- _Set tasks_:
[a] According to the email about the idn_dots.t test failure, on which Perl build has the breakage been seen so far?
[b] Carry on writing the email about the idn_dots.t test failure from the point where it stops.

On 22 Jun 2018, at 14:29 (-0400), Kevin A. McGrail wrote:
Hi All,
3.4 is not passing tests for me with the idn_dots.t and it appears to
point
to a problem in P:M:S::get_uri_list. I'm bleary from looking at this
for
three days. Can someone take a look at this?
If you modify the t/idn_dots to print the uri list from the generated
message in the test, it fails in 3.4 but passes in Trunk and in the
3.4.1
release. See below for output but basically there is a missing URI
which
is why the test correctly fails.
I have made the test work by adding "use utf8" to the test script. This
is just avoiding the underlying subtle bug.
The breakage is only seen (so far) on the RedHat perl 5.16.3 packaged
for EL7 and derivatives. I believe that 5.16.x was the last major
release to NOT work in UTF-8 by default without "use utf8" explicitly
used. I have replicated the incorrect parse with the spamassassin script
and a message with all-ascii URLs, so the problem is somewhere in the
spectacularly complicated RE that extracts URIs from the cooked text
array inside PerMsgStatus->get_uri_detail_list. Making matters worse, if
I run either t/idn_dots.t or spamassassin with the Perl debugger (-d)

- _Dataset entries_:
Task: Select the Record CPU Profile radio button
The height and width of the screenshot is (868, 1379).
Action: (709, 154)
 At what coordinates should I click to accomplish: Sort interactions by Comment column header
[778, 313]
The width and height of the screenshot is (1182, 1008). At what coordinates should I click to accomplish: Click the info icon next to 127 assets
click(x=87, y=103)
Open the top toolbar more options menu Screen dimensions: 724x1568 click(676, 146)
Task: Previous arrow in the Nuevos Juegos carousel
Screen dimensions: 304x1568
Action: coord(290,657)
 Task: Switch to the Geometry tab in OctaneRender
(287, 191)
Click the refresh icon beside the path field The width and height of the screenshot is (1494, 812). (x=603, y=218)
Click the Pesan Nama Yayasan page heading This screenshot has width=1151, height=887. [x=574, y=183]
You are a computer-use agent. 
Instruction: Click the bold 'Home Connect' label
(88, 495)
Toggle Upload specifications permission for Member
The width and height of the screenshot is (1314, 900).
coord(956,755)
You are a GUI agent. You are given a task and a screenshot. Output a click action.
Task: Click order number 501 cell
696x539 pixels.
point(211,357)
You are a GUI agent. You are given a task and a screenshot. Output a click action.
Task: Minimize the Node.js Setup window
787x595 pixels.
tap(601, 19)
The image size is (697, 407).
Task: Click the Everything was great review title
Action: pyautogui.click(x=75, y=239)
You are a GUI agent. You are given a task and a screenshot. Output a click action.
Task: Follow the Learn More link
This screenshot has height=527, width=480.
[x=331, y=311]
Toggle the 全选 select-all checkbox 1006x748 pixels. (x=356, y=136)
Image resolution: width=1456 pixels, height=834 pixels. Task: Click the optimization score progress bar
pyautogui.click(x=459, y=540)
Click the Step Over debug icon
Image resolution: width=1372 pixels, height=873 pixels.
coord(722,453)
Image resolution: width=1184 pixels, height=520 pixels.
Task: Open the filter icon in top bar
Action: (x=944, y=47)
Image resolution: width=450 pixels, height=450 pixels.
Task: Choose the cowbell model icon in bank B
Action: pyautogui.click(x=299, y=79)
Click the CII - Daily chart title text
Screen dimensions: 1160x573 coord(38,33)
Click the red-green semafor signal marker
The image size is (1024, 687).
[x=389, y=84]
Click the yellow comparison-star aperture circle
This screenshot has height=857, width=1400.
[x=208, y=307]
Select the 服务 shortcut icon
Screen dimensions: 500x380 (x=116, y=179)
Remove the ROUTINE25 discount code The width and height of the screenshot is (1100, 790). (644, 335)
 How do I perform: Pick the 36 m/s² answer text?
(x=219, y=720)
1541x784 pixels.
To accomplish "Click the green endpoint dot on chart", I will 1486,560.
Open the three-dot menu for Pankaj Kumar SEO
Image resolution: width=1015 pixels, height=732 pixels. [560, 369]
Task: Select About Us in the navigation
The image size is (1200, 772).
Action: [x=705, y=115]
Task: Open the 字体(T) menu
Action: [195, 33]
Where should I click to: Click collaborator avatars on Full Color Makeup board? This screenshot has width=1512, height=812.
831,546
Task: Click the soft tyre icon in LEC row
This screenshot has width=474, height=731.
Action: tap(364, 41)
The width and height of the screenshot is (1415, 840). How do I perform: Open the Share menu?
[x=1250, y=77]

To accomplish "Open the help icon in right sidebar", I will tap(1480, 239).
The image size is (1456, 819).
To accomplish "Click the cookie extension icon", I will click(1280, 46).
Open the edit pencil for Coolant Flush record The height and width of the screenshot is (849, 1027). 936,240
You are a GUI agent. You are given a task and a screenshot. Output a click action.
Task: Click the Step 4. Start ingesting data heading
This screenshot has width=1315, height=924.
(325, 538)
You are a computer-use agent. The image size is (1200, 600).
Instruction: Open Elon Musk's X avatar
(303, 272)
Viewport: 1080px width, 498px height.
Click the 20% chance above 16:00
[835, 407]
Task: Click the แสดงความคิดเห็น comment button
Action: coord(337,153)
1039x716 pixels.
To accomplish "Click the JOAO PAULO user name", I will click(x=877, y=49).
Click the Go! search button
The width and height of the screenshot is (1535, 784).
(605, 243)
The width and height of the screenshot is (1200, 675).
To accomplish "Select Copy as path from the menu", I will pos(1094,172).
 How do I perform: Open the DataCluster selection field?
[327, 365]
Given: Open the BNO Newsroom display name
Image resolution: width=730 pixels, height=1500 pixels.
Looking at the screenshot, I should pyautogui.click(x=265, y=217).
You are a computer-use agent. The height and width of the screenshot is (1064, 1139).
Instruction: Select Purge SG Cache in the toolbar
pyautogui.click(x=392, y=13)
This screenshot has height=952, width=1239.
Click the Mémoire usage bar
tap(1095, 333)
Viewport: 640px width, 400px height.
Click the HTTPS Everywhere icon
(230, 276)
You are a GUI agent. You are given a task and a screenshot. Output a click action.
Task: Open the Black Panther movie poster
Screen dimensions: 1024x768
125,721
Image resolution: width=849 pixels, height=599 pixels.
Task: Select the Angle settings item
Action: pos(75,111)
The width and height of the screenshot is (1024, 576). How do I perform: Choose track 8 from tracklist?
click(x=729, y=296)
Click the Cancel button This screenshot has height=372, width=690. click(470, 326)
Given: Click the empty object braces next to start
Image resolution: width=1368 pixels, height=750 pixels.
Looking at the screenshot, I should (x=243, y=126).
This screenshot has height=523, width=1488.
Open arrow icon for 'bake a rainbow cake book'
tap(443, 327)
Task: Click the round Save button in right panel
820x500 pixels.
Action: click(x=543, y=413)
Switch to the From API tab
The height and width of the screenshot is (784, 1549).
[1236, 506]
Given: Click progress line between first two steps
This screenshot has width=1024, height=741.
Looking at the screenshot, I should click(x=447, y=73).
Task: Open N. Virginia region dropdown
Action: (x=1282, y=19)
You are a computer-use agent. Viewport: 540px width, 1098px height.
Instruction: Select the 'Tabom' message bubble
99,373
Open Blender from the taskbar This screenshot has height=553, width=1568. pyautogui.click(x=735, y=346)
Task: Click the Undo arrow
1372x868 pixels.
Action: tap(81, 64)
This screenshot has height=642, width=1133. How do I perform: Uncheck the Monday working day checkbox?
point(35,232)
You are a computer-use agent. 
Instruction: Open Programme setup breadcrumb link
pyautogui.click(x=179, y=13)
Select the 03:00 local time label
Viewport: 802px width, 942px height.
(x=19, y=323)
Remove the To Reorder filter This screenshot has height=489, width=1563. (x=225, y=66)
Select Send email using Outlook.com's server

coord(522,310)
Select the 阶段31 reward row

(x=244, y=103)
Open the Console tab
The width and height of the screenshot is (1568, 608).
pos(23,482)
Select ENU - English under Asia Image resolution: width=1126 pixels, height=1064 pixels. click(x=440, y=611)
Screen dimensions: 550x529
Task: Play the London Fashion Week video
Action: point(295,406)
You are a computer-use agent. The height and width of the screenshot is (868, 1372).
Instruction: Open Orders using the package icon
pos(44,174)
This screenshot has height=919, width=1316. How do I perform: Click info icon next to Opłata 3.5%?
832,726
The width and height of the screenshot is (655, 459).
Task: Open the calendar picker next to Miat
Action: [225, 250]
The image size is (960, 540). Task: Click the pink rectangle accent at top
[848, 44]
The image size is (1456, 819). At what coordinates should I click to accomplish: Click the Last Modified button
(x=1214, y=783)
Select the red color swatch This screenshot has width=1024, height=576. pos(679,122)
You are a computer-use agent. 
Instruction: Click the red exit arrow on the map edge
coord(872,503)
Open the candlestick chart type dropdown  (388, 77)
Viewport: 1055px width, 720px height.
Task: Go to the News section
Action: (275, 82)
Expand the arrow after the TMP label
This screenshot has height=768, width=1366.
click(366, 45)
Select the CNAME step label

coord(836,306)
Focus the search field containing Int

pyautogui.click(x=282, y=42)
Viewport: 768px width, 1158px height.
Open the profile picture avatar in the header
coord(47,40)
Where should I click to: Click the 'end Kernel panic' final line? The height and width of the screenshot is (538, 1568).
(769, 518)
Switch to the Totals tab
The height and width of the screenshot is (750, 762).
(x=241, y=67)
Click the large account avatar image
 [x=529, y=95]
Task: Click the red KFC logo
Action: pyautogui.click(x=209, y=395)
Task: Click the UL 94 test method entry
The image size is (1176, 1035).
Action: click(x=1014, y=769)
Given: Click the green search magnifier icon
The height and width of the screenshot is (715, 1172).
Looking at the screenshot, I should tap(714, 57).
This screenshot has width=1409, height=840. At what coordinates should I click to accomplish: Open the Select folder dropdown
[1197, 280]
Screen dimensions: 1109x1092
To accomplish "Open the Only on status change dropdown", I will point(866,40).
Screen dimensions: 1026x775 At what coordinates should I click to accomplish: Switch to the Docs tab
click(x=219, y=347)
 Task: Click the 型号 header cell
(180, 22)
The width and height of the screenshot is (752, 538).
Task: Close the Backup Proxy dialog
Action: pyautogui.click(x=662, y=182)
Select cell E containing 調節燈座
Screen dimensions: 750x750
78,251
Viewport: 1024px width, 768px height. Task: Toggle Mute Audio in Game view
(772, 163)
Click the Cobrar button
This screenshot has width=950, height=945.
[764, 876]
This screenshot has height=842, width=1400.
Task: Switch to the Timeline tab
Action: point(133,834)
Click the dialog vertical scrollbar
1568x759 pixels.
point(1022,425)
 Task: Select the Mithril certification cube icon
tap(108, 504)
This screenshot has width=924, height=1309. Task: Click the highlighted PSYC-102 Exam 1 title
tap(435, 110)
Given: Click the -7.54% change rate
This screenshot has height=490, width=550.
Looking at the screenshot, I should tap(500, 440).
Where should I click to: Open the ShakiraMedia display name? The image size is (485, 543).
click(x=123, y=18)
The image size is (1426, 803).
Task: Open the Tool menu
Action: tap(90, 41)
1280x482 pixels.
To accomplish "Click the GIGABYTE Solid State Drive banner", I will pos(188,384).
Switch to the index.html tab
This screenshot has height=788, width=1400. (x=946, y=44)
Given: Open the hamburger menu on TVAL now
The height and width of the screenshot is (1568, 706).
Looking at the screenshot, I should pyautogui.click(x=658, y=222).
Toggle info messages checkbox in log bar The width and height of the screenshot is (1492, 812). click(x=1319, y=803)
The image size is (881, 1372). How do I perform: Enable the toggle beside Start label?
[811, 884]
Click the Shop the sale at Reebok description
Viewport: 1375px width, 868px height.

- _Set of answers_:
[a] The RedHat perl 5.16.3 packaged for EL7 and derivatives.

[b]
the parse works.
Anyone who is still using an even older Perl could assist simply by
confirming that the 3.4 branch from SVN fails subtest 4 of t/idn_dots.t
if you remove or comment out the "use utf8" line I added to that file
today.
It would be interesting to see it the problem would be solved by adding
"use utf8" to every .pm that had a "use bytes" declaration before 2017.
This is a bit of a shotgun approach but simpler than hunting for the
specific issue. I'd try it myself, but that I'm basically on my last
stealable minute for the weekend already.
--
Bill Cole
[email protected] or [email protected]
(AKA @grumpybozo and many *@billmail.scconsult.com addresses)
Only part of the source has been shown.